[section_title title=Cosa si nasconde dentro l’universo dei Big Data? – Parte tre]
Avendo compreso quindi che i big data sono ovunque e che attraverso il data mining abbiamo la concreta possibilità di migliorare qualsiasi performance, dal tuo punto di vista quali sono i settori che potrebbero beneficiarne maggiormente?
Direi tutti, però in particolare genomics, energy, banking, finance e scambi in generale. Il marketing lo utilizza già e continuerà a farlo comunque. Per quanto riguarda invece i settori che ho indicato, nel giro di uno o due anni usciranno degli sviluppi abbastanza importanti. Poi nel lungo termine non ci sarà un settore che non lo farà: dal controllo numerico dei pezzi stampati in una fonderia alle macchine senza conducente.
Riccardo, prima hai accennato al fatto che hai un’esperienza e una formazione molto eterogenee. Quanto sono state importanti per raggiungere il successo?
In Italia, per mille ragioni assurde, abbiamo perso sfortunatamente la correlazione fra l’investimento nell’educazione e la spendibilità nel mercato del lavoro. In gran parte delle nazioni del mondo questo avviene, se studi molto poi arrivano i risultati. In questo settore devi avere tantissima passione, perché tante cose devi impararle da solo la sera. Io ho imparato molto grazie al dottorato che è un percorso educativo che ti concede tanto tempo per te, dove puoi approfondire tantissimi aspetti e hai molta libertà. Per me è stata un’esperienza eccezionale e qui in Silicon Valley non trovi un lavoro di questo tipo se non hai il PhD. Con una semplice laurea puoi sognartelo! Quando ho fatto il dottorato mi è venuta l’idea di applicare i metodi matematici che avevo imparato a meccanica quantistica per un problema completamente diverso: il cibo. A quel punto però si trattava di un’altra applicazione del machine learning, e abbiamo ottenuto dei risultati eccezionali molto in fretta. Forse perché eravamo i primi a farlo.

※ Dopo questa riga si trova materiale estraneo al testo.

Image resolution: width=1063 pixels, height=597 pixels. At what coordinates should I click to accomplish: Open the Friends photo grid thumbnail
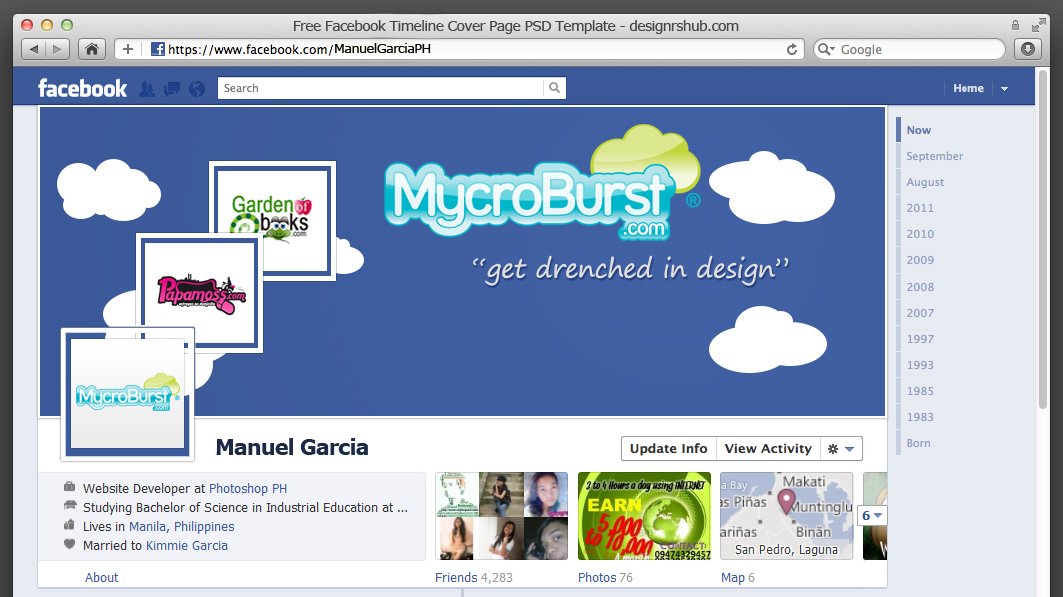tap(501, 516)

Un’ultima domanda. Solo vent’anni fa questa intervista sarebbe stata impossibile, non solo perché ti abbiamo contattato via Linkedin e ti stiamo intervistando dall’altra parte del pianeta via Skype, ma soprattutto perché difficilmente uno scienziato avrebbe accettato di rispondere alle domande di un’agenzia di comunicazione. Che peso credi abbia avuto la tecnologia nel generare questa evoluzione nella condivisione orizzontale dei saperi?
Per me è difficile pensare quando non c’era la tecnologia, sono così integrato che la mattina mi sveglio e voglio vedere i miei eventi automaticamente generarsi sul mio calendario dalle mie email. Ormai nel 2015 non ci sono più barriere. Spedisci una mail, ti rispondono in cinque minuti e, se hai qualcosa di interessante da dire, dieci minuti dopo ti propongono un appuntamento e ti ritrovi a fare dei meeting con gente incredibile. Certe volte pensi che raggiungere un contatto sia impossibile, non ti risponderà mai, in realtà i veri professionisti ti rispondono ancora più in fretta degli altri o hanno i loro assistenti che ti rispondono per loro, perché è una dimostrazione di chi sei online. Per quanto riguarda invece la scienza che si racconta al mondo della comunicazione è vero, ma non è necessariamente un male. Certe volte alcune agenzie non capaci di interfacciarsi con gli scienziati, estrapolano dal contesto alcuni concetti, scrivono dei titoli clamorosi e generano delle reazioni complesse poi da fermare. La sperimentazione sugli animali, la genomica, la fertilizzazione in vitro, la modificazione del DNA quando sei vivo… ci sono delle tecniche che usciranno tra qualche anno che ci faranno sobbalzare, e raccontarle in maniera sbagliata può generare un disastro. Adesso però ci sono alcune scuole che si stanno formando proprio sulla comunicazione e la deontologia della scienza, e io ho insegnato in un paio di queste.
Quindi tecnologia “yes, always!”, ma dobbiamo anche imparare a parlare di scienza in maniera veramente eccellente.